= 1957 Labour Party Shadow Cabinet election =

Elections to the Labour Party's Shadow Cabinet (more formally, its "Parliamentary Committee") occurred in November 1957. In addition to the 12 members elected, the Leader (Hugh Gaitskell), Deputy Leader (Jim Griffiths), Labour Chief Whip (Herbert Bowden), Labour Leader in the House of Lords (A. V. Alexander) were automatically members.

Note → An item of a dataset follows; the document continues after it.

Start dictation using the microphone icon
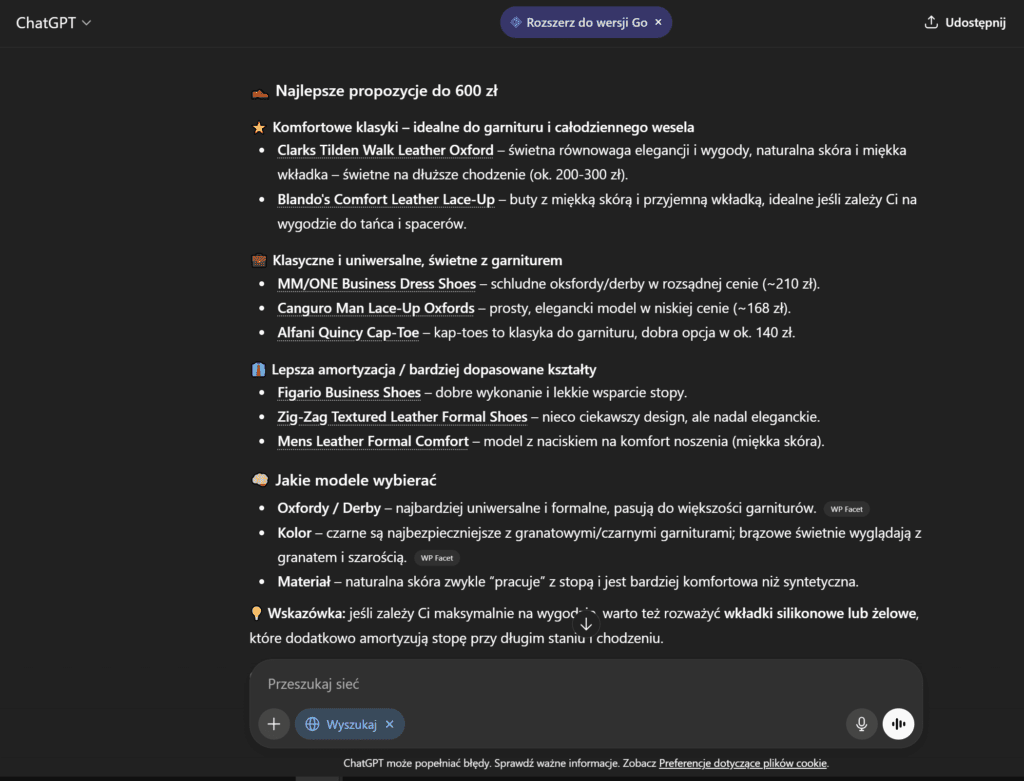 pyautogui.click(x=861, y=723)
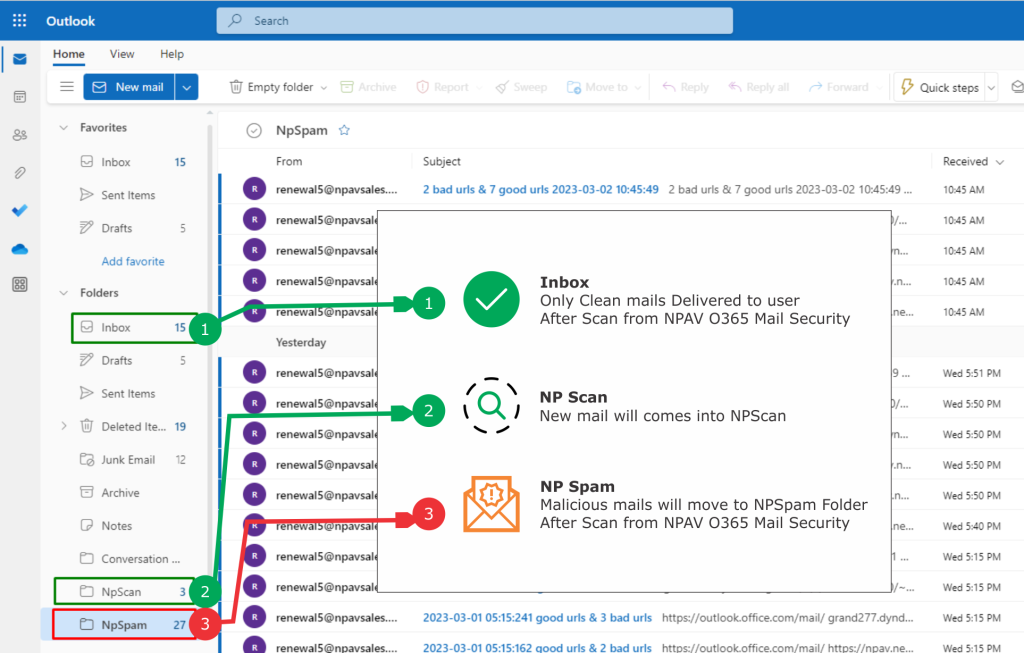
Task: Open the To Do checkmark icon
Action: click(x=20, y=211)
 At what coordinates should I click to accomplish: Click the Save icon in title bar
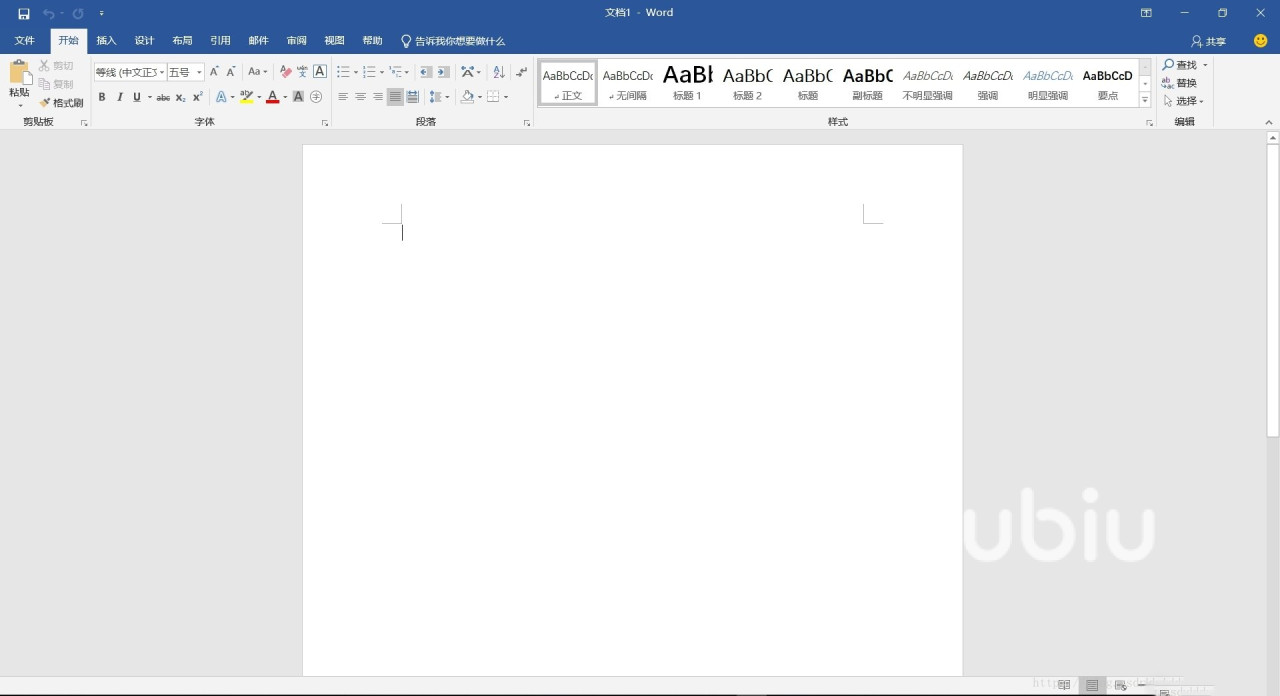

The results of the election are listed below:

| Colour key | Retained in the Shadow Cabinet |
Joined the Shadow Cabinet
Voted out of the Shadow Cabinet

| Rank | Candidate | Constituency | Votes |
|---|---|---|---|
| 1 | Harold Wilson | Huyton | 193 |
| 2 | Dick Mitchison | Kettering | 191 |
| 3 | Aneurin Bevan | Ebbw Vale | 181 |
| 4 | Frank Soskice | Sheffield, Neepsend | 174 |
| 5 | James Callaghan | Cardiff South-East | 171 |
| 6 | Alfred Robens | Blyth | 162 |
| 7 | Tony Greenwood | Rossendale | 143 |
| 8 | Tom Fraser | Hamilton | 123 |
| 9 | George Brown | Belper | 119 |
| 10 | Philip Noel-Baker | Derby South | 114 |
| 11 | Patrick Gordon Walker | Smethwick | 105 |
| 12 | Arthur Bottomley | Rochester and Chatham | 99 |
| 13† | Fred Lee | Newton | 94 |
| 13† | Kenneth Younger | Grimsby | 94 |
| ? | Edith Summerskill | Fulham West | ? |

† Multiple candidates tied for position.